Problem requirements | Return every line of the data exactly as it appears.

Given data below:

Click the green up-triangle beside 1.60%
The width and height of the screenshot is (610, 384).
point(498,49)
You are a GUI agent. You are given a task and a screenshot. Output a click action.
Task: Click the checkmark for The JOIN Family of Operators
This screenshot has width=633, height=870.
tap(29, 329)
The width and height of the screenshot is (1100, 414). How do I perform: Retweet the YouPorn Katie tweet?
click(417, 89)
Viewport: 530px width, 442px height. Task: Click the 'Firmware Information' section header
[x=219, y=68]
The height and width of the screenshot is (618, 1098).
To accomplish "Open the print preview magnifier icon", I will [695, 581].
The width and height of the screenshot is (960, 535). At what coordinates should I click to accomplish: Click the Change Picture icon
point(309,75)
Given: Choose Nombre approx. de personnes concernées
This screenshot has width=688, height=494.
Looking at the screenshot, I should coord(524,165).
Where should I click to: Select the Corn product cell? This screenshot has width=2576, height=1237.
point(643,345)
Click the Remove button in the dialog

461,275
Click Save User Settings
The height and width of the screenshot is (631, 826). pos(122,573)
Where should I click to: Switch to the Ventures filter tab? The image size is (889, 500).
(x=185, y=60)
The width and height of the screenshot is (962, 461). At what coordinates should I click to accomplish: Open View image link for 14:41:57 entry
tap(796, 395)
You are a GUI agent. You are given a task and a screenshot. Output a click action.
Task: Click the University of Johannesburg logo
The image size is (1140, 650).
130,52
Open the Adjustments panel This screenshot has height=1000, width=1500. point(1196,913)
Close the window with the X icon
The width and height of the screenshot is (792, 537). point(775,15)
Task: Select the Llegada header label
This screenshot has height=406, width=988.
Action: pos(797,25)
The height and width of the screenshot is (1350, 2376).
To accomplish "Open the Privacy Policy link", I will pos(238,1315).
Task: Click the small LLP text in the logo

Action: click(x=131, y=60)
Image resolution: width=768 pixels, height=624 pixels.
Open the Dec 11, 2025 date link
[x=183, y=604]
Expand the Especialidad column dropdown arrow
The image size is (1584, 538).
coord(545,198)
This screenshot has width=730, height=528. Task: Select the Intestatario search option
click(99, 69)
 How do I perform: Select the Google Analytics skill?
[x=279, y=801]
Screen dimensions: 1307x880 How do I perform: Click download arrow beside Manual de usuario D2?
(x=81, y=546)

End of Given data.

The completed task |
Click the green up-triangle beside 1.60%
The width and height of the screenshot is (610, 384).
point(498,49)
You are a GUI agent. You are given a task and a screenshot. Output a click action.
Task: Click the checkmark for The JOIN Family of Operators
This screenshot has width=633, height=870.
tap(29, 329)
The width and height of the screenshot is (1100, 414). How do I perform: Retweet the YouPorn Katie tweet?
click(417, 89)
Viewport: 530px width, 442px height. Task: Click the 'Firmware Information' section header
[x=219, y=68]
The height and width of the screenshot is (618, 1098).
To accomplish "Open the print preview magnifier icon", I will [695, 581].
The width and height of the screenshot is (960, 535). At what coordinates should I click to accomplish: Click the Change Picture icon
point(309,75)
Given: Choose Nombre approx. de personnes concernées
This screenshot has width=688, height=494.
Looking at the screenshot, I should coord(524,165).
Where should I click to: Select the Corn product cell? This screenshot has width=2576, height=1237.
point(643,345)
Click the Remove button in the dialog

461,275
Click Save User Settings
The height and width of the screenshot is (631, 826). pos(122,573)
Where should I click to: Switch to the Ventures filter tab? The image size is (889, 500).
(x=185, y=60)
The width and height of the screenshot is (962, 461). At what coordinates should I click to accomplish: Open View image link for 14:41:57 entry
tap(796, 395)
You are a GUI agent. You are given a task and a screenshot. Output a click action.
Task: Click the University of Johannesburg logo
The image size is (1140, 650).
130,52
Open the Adjustments panel This screenshot has height=1000, width=1500. point(1196,913)
Close the window with the X icon
The width and height of the screenshot is (792, 537). point(775,15)
Task: Select the Llegada header label
This screenshot has height=406, width=988.
Action: pos(797,25)
The height and width of the screenshot is (1350, 2376).
To accomplish "Open the Privacy Policy link", I will pos(238,1315).
Task: Click the small LLP text in the logo

Action: click(x=131, y=60)
Image resolution: width=768 pixels, height=624 pixels.
Open the Dec 11, 2025 date link
[x=183, y=604]
Expand the Especialidad column dropdown arrow
The image size is (1584, 538).
coord(545,198)
This screenshot has width=730, height=528. Task: Select the Intestatario search option
click(99, 69)
 How do I perform: Select the Google Analytics skill?
[x=279, y=801]
Screen dimensions: 1307x880 How do I perform: Click download arrow beside Manual de usuario D2?
(x=81, y=546)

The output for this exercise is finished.